Your objective -
Format the lines of the entries from the one containing "is (1023, 721)." through the one containing "I will 52,93." as a JSON list of strings, with one string per line and blank lines omitted.

The records -
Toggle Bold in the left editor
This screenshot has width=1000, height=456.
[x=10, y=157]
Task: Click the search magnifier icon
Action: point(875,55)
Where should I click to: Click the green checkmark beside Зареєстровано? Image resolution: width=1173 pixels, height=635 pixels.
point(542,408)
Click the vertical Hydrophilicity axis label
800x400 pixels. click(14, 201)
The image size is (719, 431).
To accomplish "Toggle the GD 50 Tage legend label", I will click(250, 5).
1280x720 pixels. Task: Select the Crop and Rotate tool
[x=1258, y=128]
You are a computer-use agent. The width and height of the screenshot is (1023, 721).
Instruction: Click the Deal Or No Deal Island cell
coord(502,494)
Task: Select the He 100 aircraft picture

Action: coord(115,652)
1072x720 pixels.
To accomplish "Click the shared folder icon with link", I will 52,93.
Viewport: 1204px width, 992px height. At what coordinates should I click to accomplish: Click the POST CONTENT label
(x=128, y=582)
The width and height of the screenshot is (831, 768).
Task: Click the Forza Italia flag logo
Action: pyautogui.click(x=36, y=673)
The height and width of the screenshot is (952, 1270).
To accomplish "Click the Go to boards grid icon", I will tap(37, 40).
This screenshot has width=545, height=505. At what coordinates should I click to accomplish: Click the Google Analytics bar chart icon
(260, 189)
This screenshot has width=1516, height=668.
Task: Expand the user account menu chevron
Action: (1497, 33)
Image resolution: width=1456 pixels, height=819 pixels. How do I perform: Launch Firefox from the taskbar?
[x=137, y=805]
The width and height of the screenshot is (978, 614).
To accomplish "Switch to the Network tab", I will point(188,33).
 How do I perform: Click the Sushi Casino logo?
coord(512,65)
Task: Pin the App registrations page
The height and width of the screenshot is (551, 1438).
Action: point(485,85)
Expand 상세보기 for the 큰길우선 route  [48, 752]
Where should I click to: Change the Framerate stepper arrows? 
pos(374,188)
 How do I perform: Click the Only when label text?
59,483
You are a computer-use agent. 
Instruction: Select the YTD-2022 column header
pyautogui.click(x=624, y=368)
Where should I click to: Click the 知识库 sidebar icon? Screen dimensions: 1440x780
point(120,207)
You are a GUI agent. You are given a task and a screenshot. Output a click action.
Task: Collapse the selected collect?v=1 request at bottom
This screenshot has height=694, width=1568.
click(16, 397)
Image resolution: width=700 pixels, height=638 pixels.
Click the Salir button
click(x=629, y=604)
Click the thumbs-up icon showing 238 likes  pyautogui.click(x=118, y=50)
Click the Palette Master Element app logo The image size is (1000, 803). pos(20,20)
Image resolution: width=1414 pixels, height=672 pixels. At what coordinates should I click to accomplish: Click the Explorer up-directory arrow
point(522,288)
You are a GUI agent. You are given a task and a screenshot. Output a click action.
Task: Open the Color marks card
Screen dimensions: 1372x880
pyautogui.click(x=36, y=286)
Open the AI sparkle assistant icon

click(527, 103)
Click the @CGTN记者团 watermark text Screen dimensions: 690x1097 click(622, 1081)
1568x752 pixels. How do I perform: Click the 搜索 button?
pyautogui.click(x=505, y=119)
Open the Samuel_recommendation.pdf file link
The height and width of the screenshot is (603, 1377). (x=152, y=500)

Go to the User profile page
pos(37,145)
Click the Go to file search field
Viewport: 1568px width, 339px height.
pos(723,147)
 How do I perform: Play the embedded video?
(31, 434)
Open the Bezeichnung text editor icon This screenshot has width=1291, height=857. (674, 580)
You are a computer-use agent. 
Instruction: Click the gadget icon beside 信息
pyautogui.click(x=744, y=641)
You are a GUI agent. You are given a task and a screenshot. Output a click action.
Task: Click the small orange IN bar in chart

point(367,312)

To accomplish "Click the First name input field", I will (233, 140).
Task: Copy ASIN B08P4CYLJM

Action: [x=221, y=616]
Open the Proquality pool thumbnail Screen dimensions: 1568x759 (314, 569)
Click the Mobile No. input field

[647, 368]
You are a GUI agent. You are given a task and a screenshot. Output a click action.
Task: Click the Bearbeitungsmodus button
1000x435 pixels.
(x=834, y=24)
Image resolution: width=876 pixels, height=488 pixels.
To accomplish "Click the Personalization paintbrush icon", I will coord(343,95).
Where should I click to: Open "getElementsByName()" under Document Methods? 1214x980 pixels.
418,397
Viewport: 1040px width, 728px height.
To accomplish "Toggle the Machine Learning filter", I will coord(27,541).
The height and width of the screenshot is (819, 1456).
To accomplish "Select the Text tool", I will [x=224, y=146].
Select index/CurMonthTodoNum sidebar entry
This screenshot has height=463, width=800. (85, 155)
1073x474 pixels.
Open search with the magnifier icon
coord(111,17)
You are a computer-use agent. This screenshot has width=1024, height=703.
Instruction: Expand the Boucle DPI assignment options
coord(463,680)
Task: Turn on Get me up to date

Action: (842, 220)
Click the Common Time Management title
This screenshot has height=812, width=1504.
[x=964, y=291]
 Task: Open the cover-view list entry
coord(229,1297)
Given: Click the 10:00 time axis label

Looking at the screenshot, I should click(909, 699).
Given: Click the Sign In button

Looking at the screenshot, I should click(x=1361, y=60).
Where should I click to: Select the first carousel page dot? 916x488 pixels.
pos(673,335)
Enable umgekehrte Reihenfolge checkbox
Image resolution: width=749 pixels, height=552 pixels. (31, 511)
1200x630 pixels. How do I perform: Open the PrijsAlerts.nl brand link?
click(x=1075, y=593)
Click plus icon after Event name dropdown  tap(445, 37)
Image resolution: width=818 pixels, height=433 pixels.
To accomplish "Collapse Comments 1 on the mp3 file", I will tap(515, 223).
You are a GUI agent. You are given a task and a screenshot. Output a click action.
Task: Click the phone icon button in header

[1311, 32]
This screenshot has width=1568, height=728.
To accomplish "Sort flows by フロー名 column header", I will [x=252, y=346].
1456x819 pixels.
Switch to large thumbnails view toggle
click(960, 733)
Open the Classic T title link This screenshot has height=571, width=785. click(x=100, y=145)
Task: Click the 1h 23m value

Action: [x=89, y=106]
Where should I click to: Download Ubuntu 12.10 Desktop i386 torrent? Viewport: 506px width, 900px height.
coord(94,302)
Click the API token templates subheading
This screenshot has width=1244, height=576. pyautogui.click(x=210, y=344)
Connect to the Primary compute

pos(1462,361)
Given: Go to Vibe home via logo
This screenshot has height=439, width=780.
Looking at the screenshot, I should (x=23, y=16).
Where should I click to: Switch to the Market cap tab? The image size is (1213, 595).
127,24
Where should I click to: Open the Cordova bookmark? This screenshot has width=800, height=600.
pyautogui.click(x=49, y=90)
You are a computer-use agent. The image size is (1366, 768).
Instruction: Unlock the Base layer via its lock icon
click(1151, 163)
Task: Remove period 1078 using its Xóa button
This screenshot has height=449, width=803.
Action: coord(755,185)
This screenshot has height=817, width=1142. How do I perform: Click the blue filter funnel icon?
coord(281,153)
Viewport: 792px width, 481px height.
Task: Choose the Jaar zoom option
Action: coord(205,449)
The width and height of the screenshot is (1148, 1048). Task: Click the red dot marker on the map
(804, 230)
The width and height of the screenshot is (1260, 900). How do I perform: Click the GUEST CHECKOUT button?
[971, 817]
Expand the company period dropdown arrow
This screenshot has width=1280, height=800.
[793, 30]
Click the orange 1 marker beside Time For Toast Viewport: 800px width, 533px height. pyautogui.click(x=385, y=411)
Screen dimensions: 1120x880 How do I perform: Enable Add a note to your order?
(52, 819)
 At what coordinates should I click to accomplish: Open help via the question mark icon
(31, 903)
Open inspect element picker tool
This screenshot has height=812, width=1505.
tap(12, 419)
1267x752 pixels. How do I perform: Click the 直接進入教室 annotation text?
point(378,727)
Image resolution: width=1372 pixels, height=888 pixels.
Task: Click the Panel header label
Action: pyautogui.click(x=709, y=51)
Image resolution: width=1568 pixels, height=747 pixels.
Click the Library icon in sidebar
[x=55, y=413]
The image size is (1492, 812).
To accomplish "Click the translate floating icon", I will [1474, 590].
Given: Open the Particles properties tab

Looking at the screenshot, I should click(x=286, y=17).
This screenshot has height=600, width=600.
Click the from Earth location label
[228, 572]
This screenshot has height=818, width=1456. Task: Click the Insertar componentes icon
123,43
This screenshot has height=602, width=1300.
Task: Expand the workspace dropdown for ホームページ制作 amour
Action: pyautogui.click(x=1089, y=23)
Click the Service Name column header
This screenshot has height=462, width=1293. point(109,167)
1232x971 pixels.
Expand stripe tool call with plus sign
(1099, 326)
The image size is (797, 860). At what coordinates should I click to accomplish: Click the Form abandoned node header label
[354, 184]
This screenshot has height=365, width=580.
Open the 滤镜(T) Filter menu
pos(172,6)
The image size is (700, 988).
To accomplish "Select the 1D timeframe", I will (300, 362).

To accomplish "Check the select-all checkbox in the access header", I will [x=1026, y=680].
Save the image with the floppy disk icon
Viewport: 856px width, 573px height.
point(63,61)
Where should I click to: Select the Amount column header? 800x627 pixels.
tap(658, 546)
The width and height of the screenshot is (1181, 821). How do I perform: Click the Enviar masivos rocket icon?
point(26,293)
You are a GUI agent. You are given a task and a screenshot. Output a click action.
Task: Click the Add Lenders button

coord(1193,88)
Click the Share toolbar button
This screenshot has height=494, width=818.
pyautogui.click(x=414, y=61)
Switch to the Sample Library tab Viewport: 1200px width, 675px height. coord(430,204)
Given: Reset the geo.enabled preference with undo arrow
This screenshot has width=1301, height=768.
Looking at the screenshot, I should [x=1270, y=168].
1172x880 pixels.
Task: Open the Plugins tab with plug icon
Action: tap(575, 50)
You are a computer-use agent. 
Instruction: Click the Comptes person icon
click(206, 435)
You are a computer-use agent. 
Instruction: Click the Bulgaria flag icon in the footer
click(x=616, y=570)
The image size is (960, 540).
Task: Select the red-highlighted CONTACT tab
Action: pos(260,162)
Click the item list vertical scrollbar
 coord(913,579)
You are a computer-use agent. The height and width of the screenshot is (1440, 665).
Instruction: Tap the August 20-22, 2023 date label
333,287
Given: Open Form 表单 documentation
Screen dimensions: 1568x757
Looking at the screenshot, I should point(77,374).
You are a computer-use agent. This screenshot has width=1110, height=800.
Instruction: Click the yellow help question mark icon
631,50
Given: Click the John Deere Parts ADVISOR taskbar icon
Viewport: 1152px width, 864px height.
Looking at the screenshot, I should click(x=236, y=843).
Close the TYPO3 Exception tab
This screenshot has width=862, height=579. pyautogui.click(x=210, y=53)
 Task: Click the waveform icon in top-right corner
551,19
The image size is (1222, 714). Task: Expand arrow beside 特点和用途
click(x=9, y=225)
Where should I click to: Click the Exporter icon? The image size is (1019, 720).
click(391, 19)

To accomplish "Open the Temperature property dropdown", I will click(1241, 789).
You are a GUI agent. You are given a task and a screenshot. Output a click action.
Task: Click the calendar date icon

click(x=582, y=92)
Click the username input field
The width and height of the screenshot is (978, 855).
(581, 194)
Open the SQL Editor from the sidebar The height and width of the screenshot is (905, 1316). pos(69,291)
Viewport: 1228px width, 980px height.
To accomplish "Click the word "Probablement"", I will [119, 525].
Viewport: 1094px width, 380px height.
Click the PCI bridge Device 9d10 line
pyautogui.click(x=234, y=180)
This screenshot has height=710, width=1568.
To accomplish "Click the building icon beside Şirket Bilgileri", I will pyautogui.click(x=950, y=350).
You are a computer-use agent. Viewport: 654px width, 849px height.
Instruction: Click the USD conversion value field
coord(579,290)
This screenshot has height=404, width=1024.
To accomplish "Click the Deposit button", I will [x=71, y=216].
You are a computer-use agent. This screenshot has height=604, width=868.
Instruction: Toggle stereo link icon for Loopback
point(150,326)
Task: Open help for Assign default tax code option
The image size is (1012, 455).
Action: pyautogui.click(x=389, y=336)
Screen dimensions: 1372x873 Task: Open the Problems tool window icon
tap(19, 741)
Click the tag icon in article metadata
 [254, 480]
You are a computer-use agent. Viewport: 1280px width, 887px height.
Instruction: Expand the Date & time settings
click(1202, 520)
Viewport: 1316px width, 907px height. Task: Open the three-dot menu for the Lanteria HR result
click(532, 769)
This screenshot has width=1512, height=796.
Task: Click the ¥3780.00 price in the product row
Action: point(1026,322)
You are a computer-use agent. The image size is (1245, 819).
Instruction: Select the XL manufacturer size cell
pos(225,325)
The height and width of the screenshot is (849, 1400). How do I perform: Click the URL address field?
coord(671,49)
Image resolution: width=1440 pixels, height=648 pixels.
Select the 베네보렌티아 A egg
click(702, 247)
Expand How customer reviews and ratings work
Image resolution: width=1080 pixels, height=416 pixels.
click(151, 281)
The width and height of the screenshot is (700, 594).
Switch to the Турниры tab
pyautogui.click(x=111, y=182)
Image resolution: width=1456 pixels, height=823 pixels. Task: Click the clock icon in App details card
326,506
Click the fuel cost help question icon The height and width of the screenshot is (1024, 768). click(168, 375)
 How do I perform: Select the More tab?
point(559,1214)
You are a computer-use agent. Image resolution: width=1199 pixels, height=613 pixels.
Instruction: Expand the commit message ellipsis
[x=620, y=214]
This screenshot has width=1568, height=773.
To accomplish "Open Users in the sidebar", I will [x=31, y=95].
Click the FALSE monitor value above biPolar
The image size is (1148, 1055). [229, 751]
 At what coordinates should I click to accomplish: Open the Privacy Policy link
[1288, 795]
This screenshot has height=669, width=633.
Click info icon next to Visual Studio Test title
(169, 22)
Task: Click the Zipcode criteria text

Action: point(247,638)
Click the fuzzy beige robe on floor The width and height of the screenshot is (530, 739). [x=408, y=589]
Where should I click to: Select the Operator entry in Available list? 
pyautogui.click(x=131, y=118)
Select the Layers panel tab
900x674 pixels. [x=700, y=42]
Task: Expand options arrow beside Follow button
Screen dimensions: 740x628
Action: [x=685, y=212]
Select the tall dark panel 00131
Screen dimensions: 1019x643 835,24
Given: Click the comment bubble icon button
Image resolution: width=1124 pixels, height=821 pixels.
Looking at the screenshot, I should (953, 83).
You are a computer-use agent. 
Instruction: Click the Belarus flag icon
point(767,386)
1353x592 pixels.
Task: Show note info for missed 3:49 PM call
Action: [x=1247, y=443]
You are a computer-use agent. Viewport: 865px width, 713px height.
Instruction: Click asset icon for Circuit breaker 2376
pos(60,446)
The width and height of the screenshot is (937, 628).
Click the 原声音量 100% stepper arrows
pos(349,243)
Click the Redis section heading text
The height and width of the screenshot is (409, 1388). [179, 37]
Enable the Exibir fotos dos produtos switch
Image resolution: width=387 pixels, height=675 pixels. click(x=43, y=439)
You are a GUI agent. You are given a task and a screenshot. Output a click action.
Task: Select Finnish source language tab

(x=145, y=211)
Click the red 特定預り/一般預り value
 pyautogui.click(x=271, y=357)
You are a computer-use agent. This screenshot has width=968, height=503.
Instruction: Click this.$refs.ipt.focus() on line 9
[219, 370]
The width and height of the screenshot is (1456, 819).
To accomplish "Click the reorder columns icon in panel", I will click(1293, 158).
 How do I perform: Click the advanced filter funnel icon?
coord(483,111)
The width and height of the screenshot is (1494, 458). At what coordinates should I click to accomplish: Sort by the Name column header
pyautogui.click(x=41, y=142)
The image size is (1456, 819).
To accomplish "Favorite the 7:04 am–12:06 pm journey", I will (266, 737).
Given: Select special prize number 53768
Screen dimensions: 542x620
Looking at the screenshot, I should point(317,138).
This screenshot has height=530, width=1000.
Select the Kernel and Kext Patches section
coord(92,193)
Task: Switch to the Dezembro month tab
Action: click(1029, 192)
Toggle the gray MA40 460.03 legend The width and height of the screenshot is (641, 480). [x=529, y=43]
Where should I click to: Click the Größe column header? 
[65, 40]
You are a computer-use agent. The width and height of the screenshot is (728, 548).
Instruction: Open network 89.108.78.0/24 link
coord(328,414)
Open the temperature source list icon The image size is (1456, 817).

Solution to this task -
[
  "You are a computer-use agent. The width and height of the screenshot is (1023, 721).",
  "Instruction: Click the Deal Or No Deal Island cell",
  "coord(502,494)",
  "Task: Select the He 100 aircraft picture",
  "Action: coord(115,652)",
  "1072x720 pixels.",
  "To accomplish \"Click the shared folder icon with link\", I will 52,93."
]